■ **Assignment**
Below are entries; copy exactly, and only, the lines from the one containing "Task: Click the FAQs panel heading" through their final line, leaving out pictures.

■ **Stored records**
▽

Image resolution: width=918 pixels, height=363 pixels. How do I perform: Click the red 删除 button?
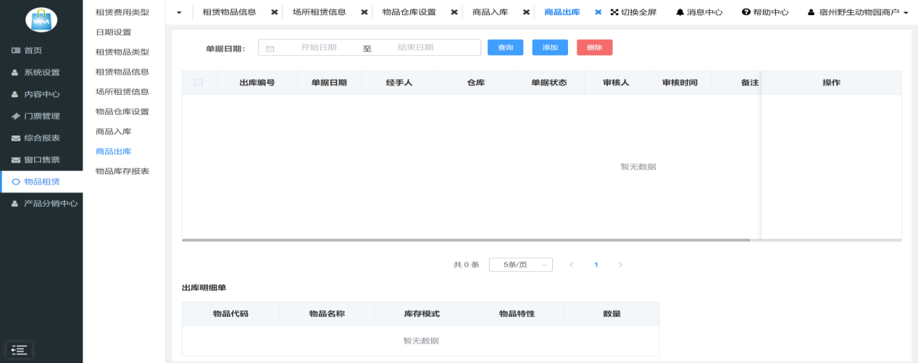pyautogui.click(x=594, y=48)
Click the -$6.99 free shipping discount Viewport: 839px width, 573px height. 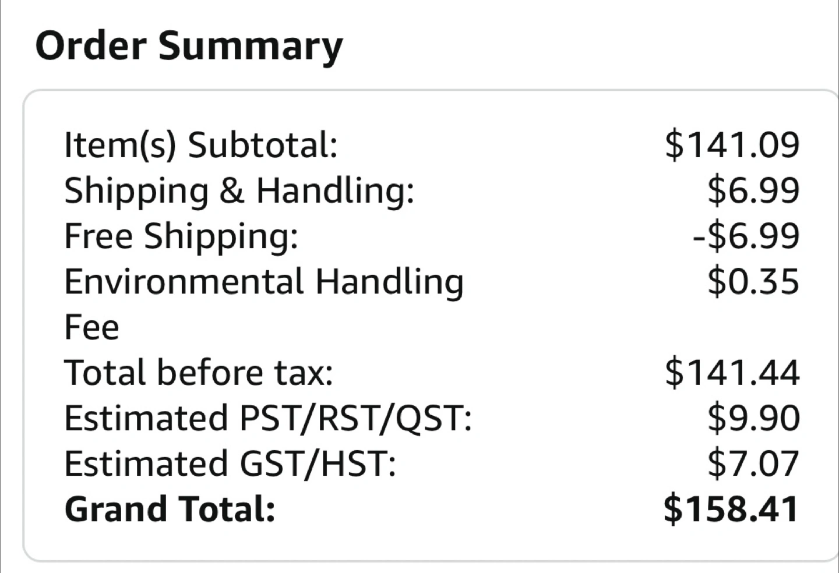point(746,236)
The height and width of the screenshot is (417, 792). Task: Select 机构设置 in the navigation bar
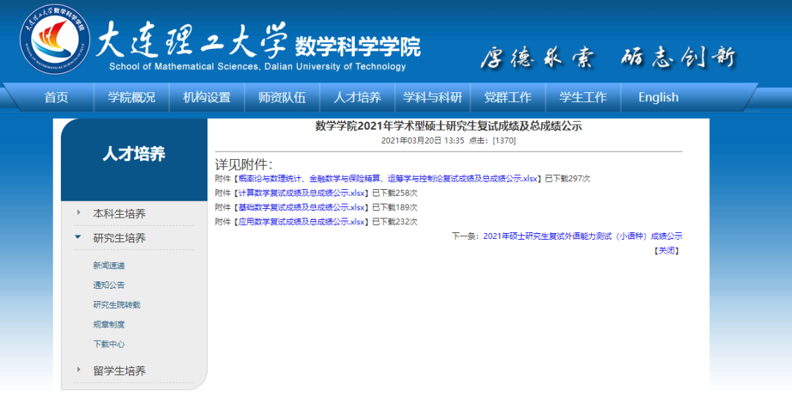click(207, 97)

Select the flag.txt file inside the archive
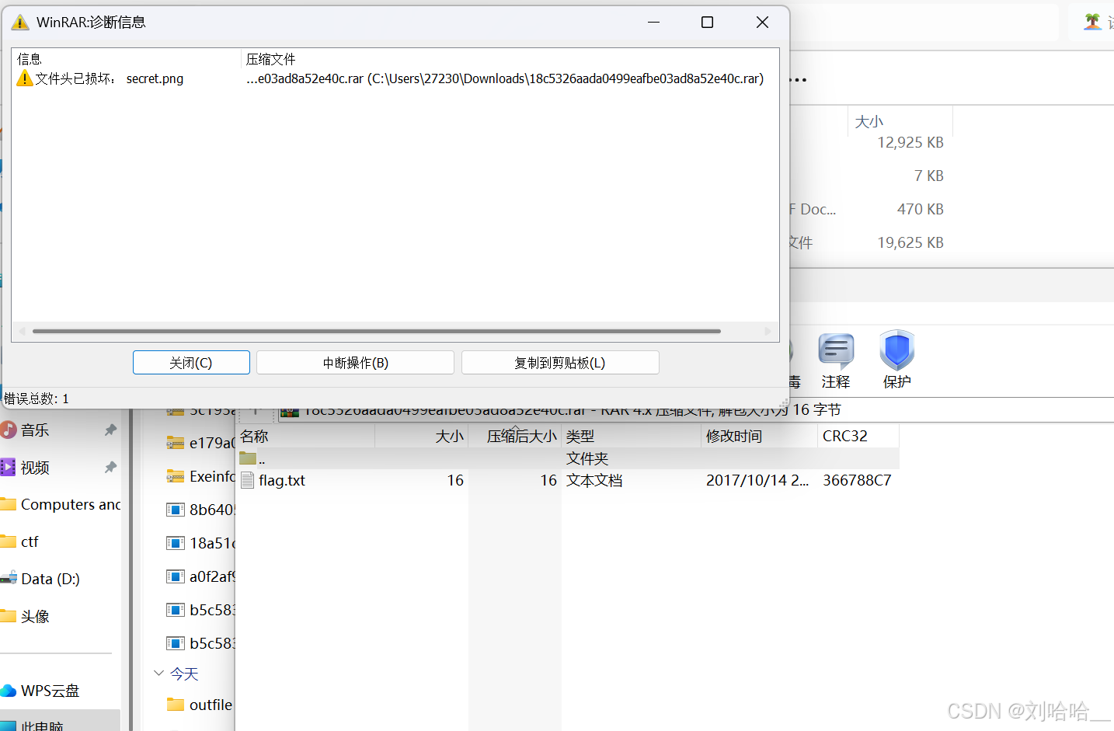tap(284, 480)
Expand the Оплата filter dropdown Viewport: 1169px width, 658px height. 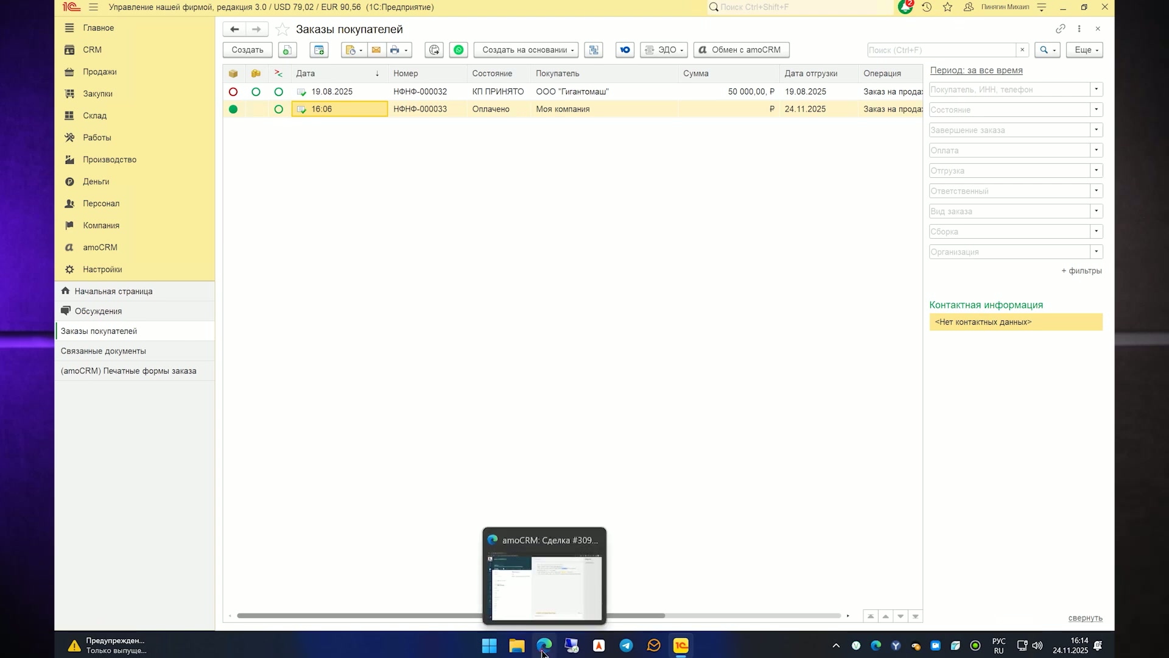pyautogui.click(x=1096, y=150)
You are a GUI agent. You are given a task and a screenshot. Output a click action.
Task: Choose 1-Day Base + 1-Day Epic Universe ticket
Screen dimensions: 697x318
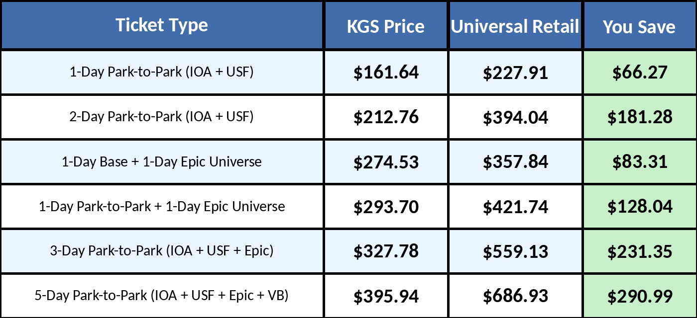tap(162, 161)
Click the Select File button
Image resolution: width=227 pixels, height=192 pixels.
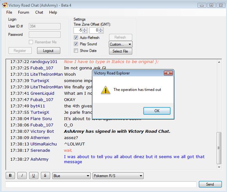[x=120, y=51]
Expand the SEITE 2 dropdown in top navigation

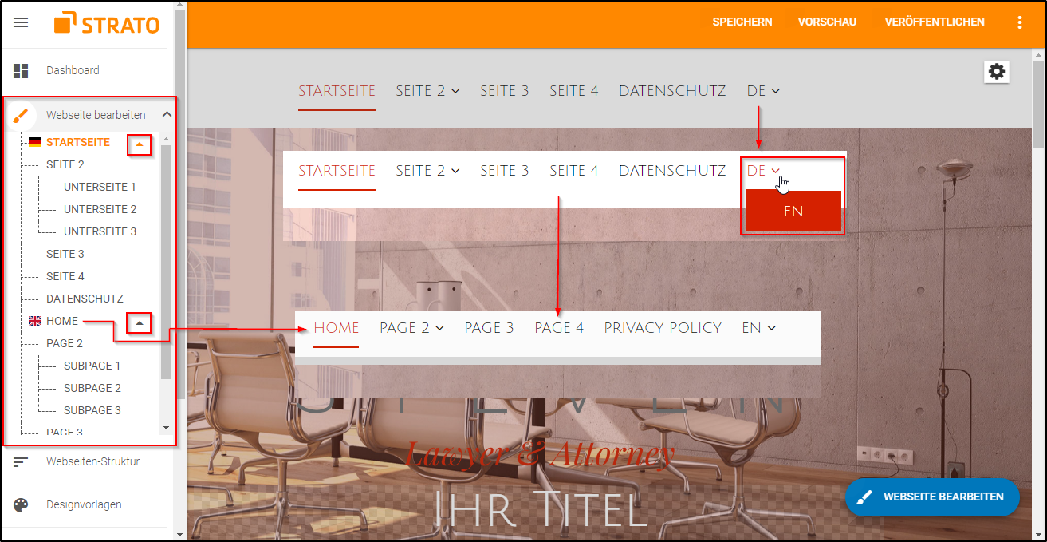coord(427,91)
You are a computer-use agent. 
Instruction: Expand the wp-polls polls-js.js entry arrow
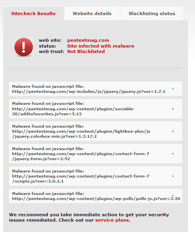pos(173,195)
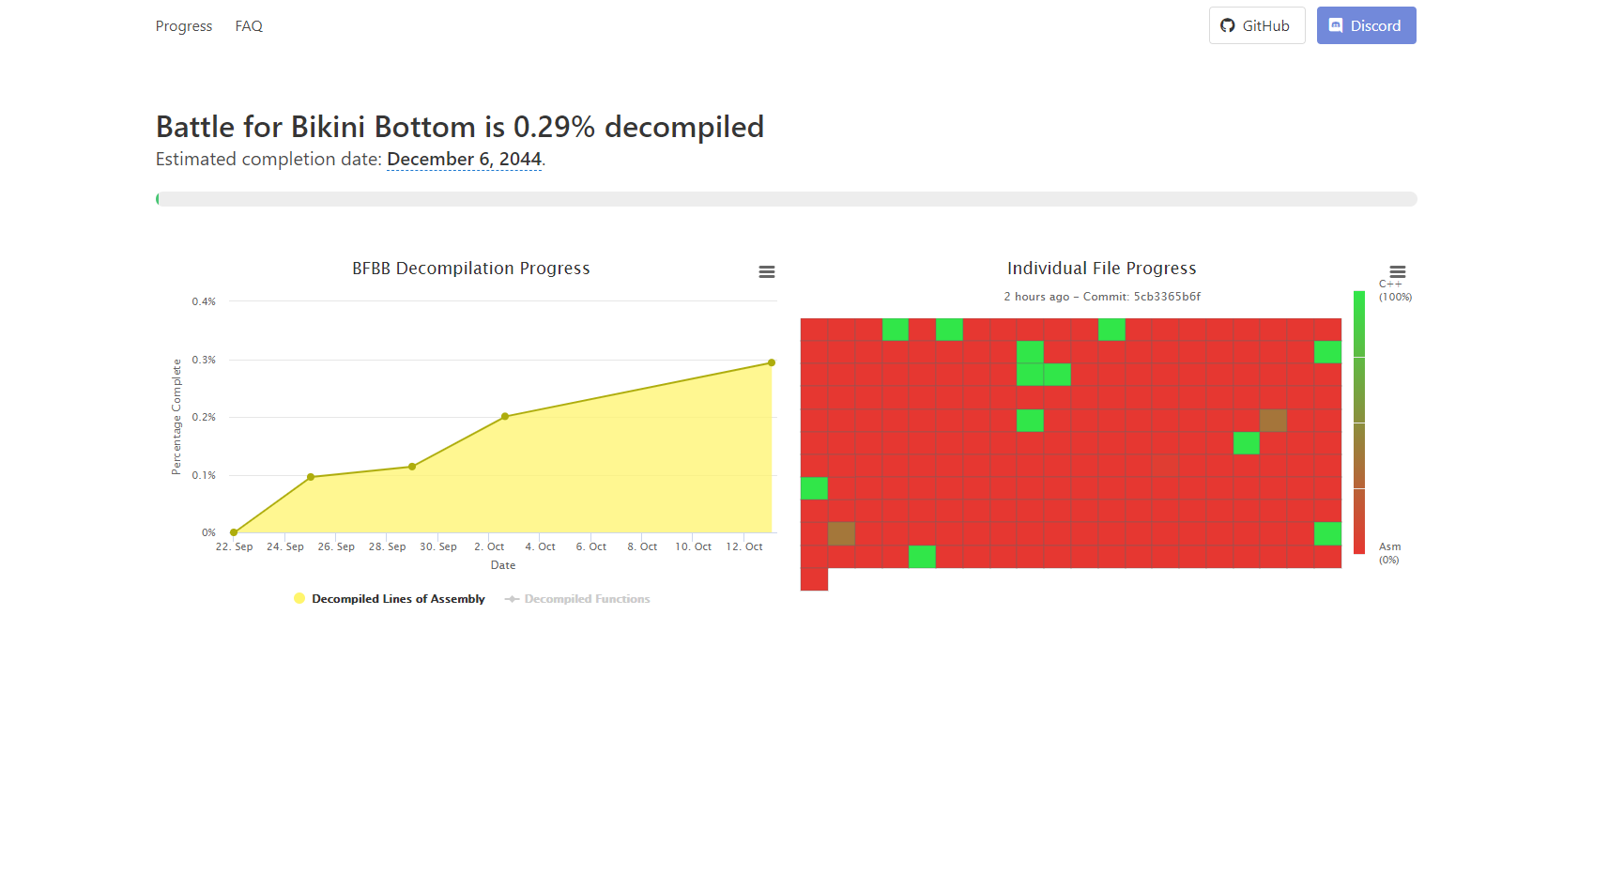Viewport: 1624px width, 892px height.
Task: Open hamburger menu of Individual File Progress chart
Action: point(1398,271)
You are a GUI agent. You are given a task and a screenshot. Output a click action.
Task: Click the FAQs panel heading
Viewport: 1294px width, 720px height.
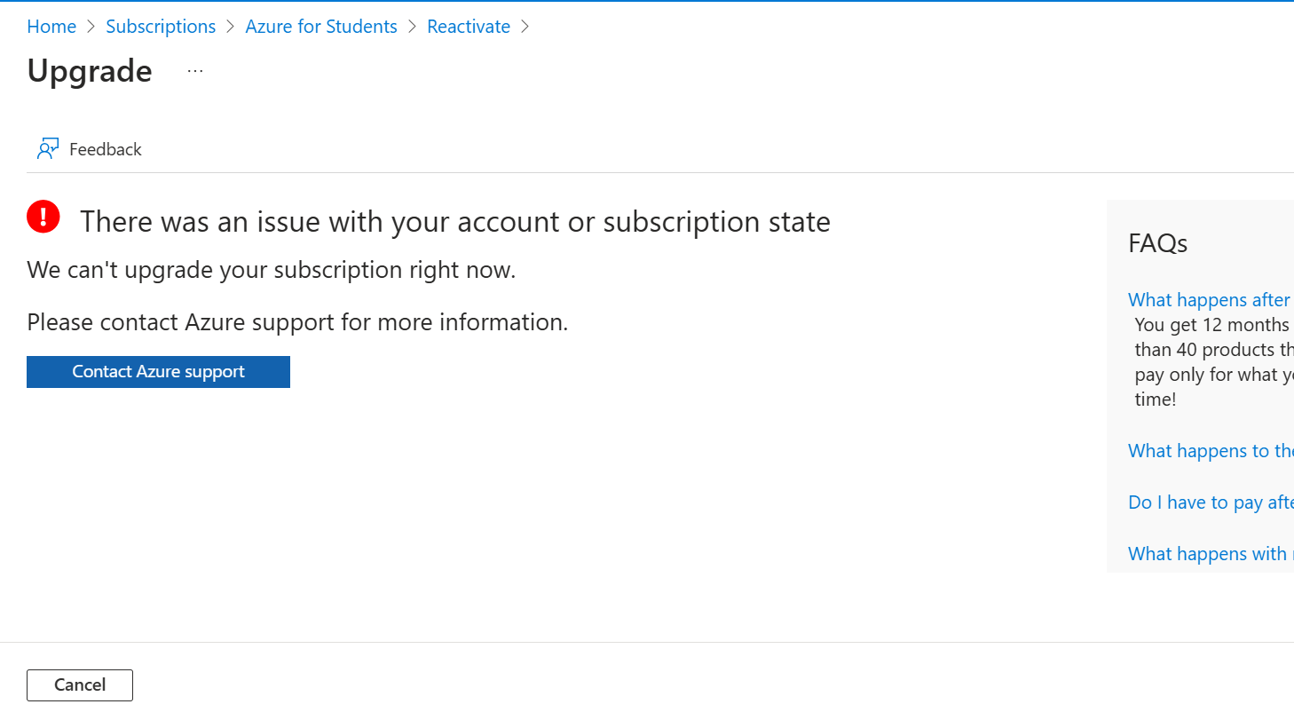pos(1157,243)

△

■ **Task solution**
Task: Click the FAQs panel heading
Viewport: 1294px width, 720px height.
pos(1157,243)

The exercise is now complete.